Lauryl PEG-8 Dimethicone ●
TL;DR. This ingredient is a synthetic organosilicon emulsifier and conditioning agent, most often used to help water blend into anhydrous or oil-rich systems and improve slip. It can also help disperse pigments and reduce drag in makeup, hair care, and sunscreen textures.
What does Lauryl PEG-8 Dimethicone do in a cosmetic formula?
This ingredient is a synthetic organosilicon emulsifier and conditioning agent, most often used to help water blend into anhydrous or oil-rich systems and improve slip. It can also help disperse pigments and reduce drag in makeup, hair care, and sunscreen textures.
Is Lauryl PEG-8 Dimethicone clean?
From a clean-standard lens, this ingredient has friction because it combines an ethoxylated portion, which can carry trace manufacturing residues if not well purified, with an organosilicon backbone that many retailer lists restrict. Skin irritation is generally low at normal use levels, but its category profile keeps it from being considered clean by stricter frameworks.
Is Lauryl PEG-8 Dimethicone sustainable?
It is synthetically made from petrochemical and mineral-derived inputs rather than a readily renewable feedstock. The organosilicon portion is not readily biodegradable and can contribute to persistence concerns in wastewater pathways.
Is Lauryl PEG-8 Dimethicone COSMOS-approved?
It is not permitted under COSMOS-natural or COSMOS-organic standards because the structure falls outside the allowed natural and derived-natural material rules. Green Chemistry alignment is weak due to synthetic derivatization, limited biodegradability, and reliance on nonrenewable inputs, even though it can improve formula efficiency at low levels.
How does Lauryl PEG-8 Dimethicone work chemically?

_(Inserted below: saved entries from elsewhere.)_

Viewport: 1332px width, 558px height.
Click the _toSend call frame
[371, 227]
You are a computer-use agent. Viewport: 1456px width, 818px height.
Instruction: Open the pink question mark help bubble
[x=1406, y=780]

The molecule is an amphiphilic organosilicon polymer with a hydrophobic fatty side chain and hydrophilic ethoxylated segments, which lets it sit at oil, water, and pigment interfaces. It is generally used at low single-digit levels as an emulsifier, dispersant, or sensory modifier, and it is stable across typical cosmetic pH ranges because it is used mainly in oil phases or emulsions rather than as a reactive active.